A few months ago, Paul announced the availability of a data set containing scores per player per round, going back to KECKLE. Exploring that data had been on my to-do list for a while, but it wasn’t until this week that I was able to carve out some time to
dig into it.
I am having some fun exploring various statistics based just on the scores, but one of the things Paul said the data could not do (on its own, at least) was evaluate the words themselves. Well, if you join it together with the used words list, you absolutely
can evaluate the words!
One statistic of interest is around word length. Some dealers like short words.

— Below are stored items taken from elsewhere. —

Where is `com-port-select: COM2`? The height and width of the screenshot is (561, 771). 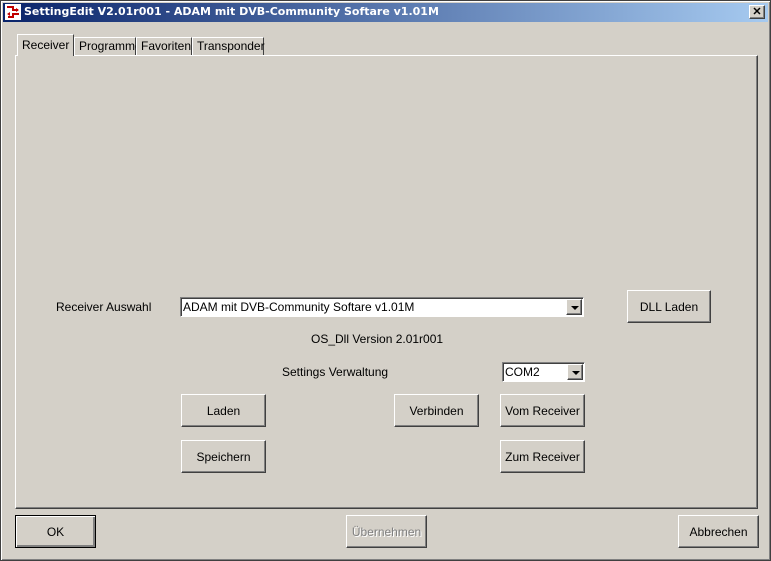 com-port-select: COM2 is located at coordinates (544, 372).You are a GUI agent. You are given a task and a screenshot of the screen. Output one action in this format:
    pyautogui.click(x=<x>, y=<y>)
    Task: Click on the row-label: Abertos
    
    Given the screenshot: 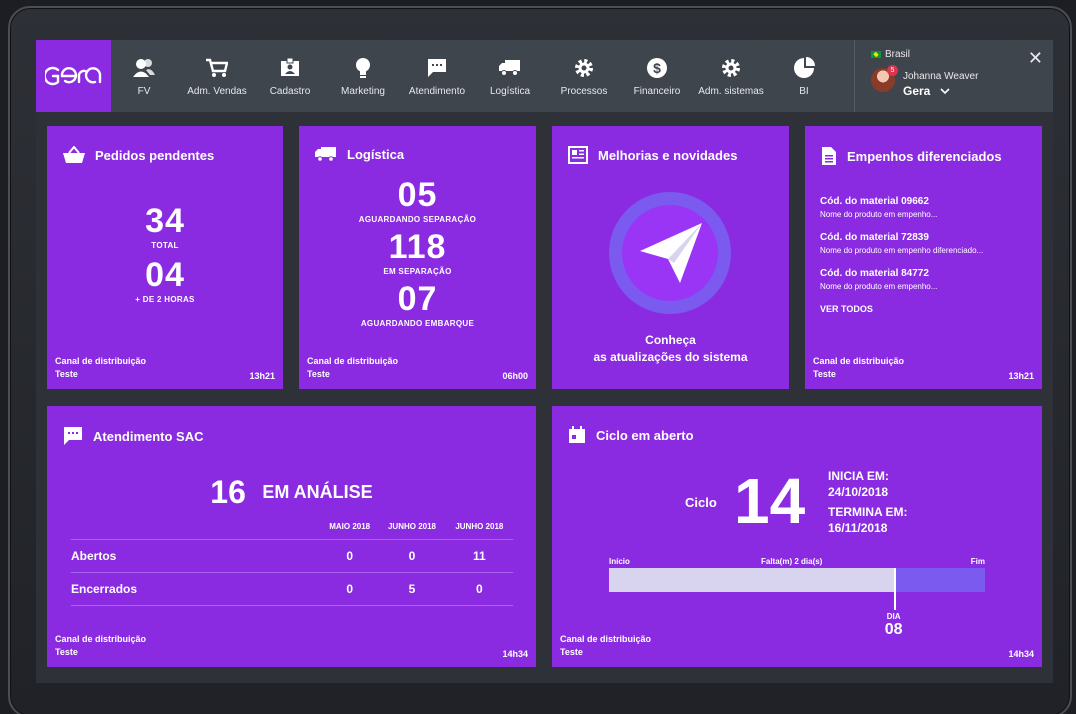 What is the action you would take?
    pyautogui.click(x=196, y=556)
    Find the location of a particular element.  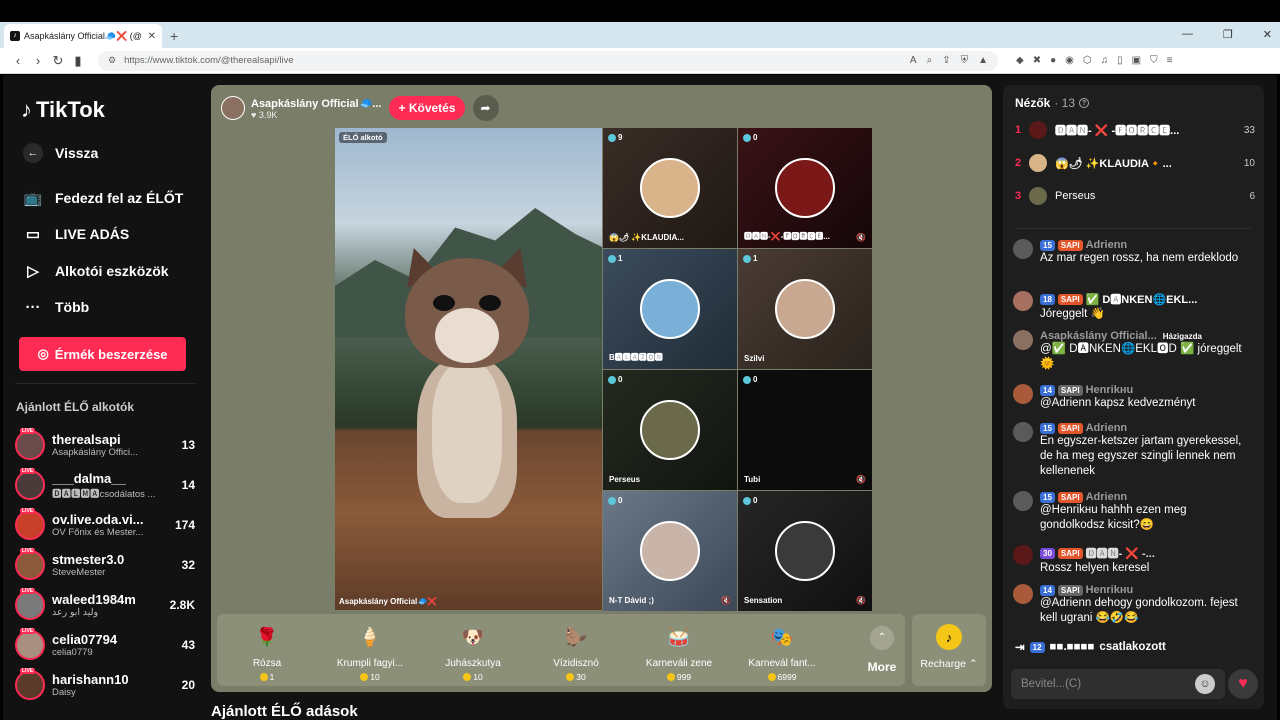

round dealer word word_length
3214 Shani Naylor E 1
408 Froma Bessel OY 2
838 Russ Heimerson CA 2
892 Dave Cunningham QU 2
1164 Dave Cunningham ZA 2
1690 Chris Carson EA 2
2100 Chris Carson FY 2
3207 Shani Naylor OG 2
Some like long words.
round dealer word word_length
2906 Judy Madnick EELLOGOFUSCIOUHIPOPPOKUNURIOUS 30
175 Steve Dixon FLOCCINAUCINIHILIPILIFICATION 29
3013 Debbie Embler PRISENCOLINENSINAINCIUSOL 25
23 R.H. Ingalls MOTHER CAREY'S CHICKENS 23
2817 Mike Shefler NINA WITH HER HAIR DOWN 23
6 Joshua Poulson HUMUHUMUNUKUNUKUAPUAA 21
1336 Dan Widdis BAD-I-SAD-O-BIST-ROZ 20
2583 Mike Shefler KAWAIOLAONAPUKANILEO 20
3096 Shani Naylor CHITTERIE-CHATTERIE 19
2875 Dan Widdis CROOCHIE-PROOCHLES 18
But most words are in the middle. It does seem that there’s a bit of a “shorter is better” effect once we get to 5 letters or more (The “Guessability” measure is the percentage of players who voted correctly.)

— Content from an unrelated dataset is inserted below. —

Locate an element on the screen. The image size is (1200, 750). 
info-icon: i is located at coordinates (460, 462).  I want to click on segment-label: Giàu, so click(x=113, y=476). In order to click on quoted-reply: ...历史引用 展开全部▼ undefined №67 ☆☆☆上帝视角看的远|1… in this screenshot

But do certain dealers favor shorter or longer words? It seems we do, and dealers who pick mostly long or mostly short words don’t do as well as those who pick in the 7-8 letter range….
I’m still exploring a few other relationships.
-
The fewer unique letters in a word, the better.
-
Uniqueness ratio favors a medium ground between low uniqueness (50% unique letters like BANANA and all unique letters like FLIGHT aren’t as good as a mix)
-
Words that score lower in scrabble are harder to guess than the ones with Q’s, Z’s, J’s, etc.
-
Entropy is similar to unique letters but also includes the distribution of the letters
-
Not really an obvious relationship for rare letters (compared to word frequency in the dictionary)
Anyway, I tried to use at least some of this information in selecting this round’s word. Let’s see how well It works.